Monday, May 25, 2009

Bitch! I don't know your life! (pt. 2)

Roughly 115 days to training camp. *sigh* 3 days to my birthday. Eek! 5 days to ATL. Yay!

Scratch that whole "be a Brewers' fan" thing. I'm going to be a Twins' fan and it's going to be beautiful awesome. I actually sat down and watched the majority of a baseball game on tv and it didn't suck nearly as bad as I had imagined. Kelsey might also be the greatest friend ever because she bought me a "Got Joe Mauer?" t-shirt. I'd never buy something like that for myself even though it's one of the coolest things ever. He's pretty and so is the pitcher and most of the other players. Judge all you want about that, I don't care.
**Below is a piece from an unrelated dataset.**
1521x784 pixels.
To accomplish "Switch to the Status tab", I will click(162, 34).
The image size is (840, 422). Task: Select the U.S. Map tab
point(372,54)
Oh but what I do care if I'm judged about is the decisions I make in my life. According to my douchebag aunt and uncle, I'm a drop out and a failure. While I did stop going to school, there were a lot of factors that stacked up to my decision to not go back. It may have seemed rash at the time that I told people but I struggled with that decision for a long time leading up to making it. I have moments of regret but I also know that overall it was the right decision for me to make at the time. If I was sitting at home, mooching off of my parents, letting my debt build up, sure. You'd have a reason to judge. I don't though. I have a job and I have so far payed back $3000 in 7 months to my student loan bill. I pay my phone and insurance bills and I even got approved for a car loan all by myself. I might not have the best, most luxurious life but I'm pretty damn happy with the things I get to do.